Dirbusting The Webserver Running Using FFUF:

We can perform some directory busting to see if there are any interesting directories:

ffuf -w /usr/share/wordlists/seclists/Discovery/Web-Content/combined_directories.txt -u http://$domain/FUZZ -fs 5197 -ic

Only the listed pages were found:

about                   [Status: 200, Size: 6610, Words: 2173, Lines: 182, Duration: 391ms]
download                [Status: 200, Size: 39680602, Words: 0, Lines: 0, Duration: 0ms]
how                     [Status: 200, Size: 6119, Words: 2054, Lines: 182, Duration: 417ms]

Subdomain Enumeration with FFUF:

Let’s enumerate any possible subdomains with ffuf.

ffuf -w /home/kali/Wordlists/seclists/Discovery/DNS/combined_subdomains.txt:FUZZ -u http://$domain -H "Host:FUZZ.$domain" -ic -fs 5197

Enumerating Injection Points With Burpsuite:

• Web Enumeration via Burp Suite:
  • When manually enumerating a Website, always use Burp Suite. This allows you to:
  • Record all potential injection points.
  • Capture relevant responses for each request, making it easier to analyze vulnerabilities and track your testing progress.

Checking the main page:

We can see it’s the image upload app however at the bottom it tells us if we click the “Download” button we can access the docker image and source code.

2. Reading Application Source Code:

After downloading the source code we can unzip it with unzip strutted.zip. There is a lot of stuff in here & I am going to go on a few side-quests in order to provide a general understanding of the technologies being used, this is to ensure you actually understanding what is going on and not just how to PWN.

Discovering Hardcoded Tomcat creds the source code:

If we check the tomcat-users.xml file in the root directory we can see it contains hard-coded admin credentials.

• manager-gui & admin-gui

Now tomcat does not appear to be running on an external facing port, so it may be hosted internally which is common, let’s put a pin in these and keep moving.
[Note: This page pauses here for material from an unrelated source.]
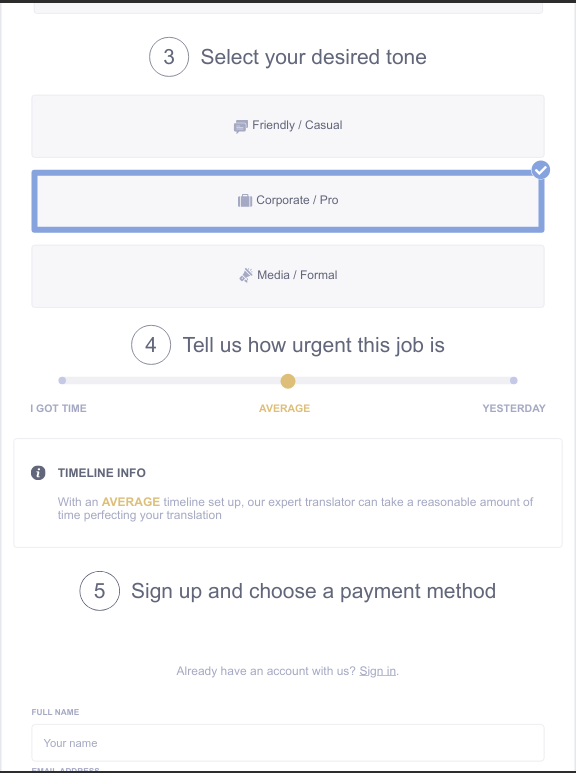
Task: Click the TIMELINE INFO box
Action: pyautogui.click(x=288, y=493)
Side Quest: What is Apache Tomcat?

Tomcat is a java based HTTP application server. In English that means it’s a web server that can be used to serve applications that are written in the java programming language.

The core component of Tomcat is Catalina, this acts as the servlet container. Whenever we want to start Tomcat we actually start Catalina which in turn starts Tomcat which deploys the web applications.
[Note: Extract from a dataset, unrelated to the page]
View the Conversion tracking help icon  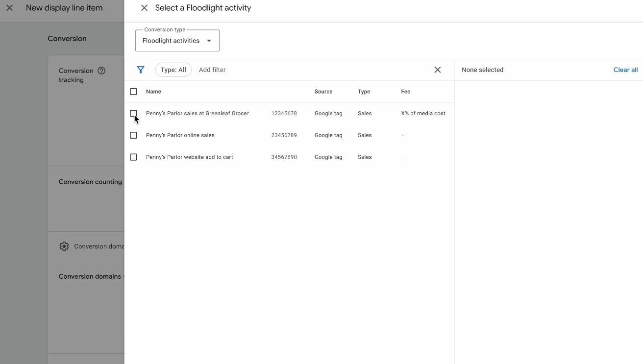coord(102,71)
If you were to download the Tomcat source code and cd’d into the bin folder two of the scripts you would find are catalina.sh & catalina.bat.
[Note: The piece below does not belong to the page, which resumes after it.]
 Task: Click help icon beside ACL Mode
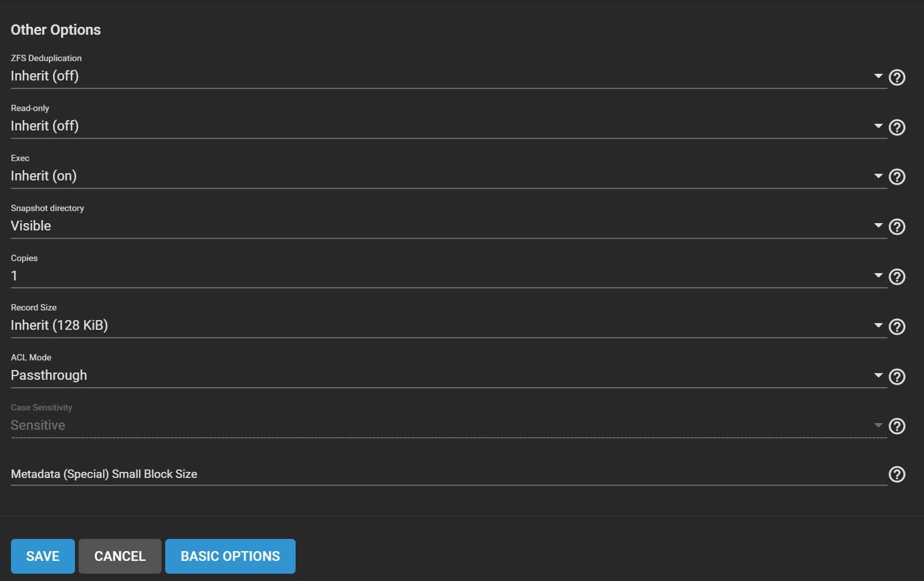[897, 377]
catalina.sh/catalina.bat: Is the primary control script for Tomcat for starting Apache Tomcat.

+Note+: This may seem superfluous, but this is requisite knowledge for something that is coming up so please be patient.

Reading the README.md

Looking at the README we can see that the application typically operates over port 8080 & is containerized using Docker.

You may be thinking “We are accessing on the webserver over port 80 though?” That is correct however docker containers will often have presets of unprivileged ports e.g. ports > 1024 as defaults and then put behind a reverse proxy. Or the internal port of 8080 will be mapped to the external port of 80.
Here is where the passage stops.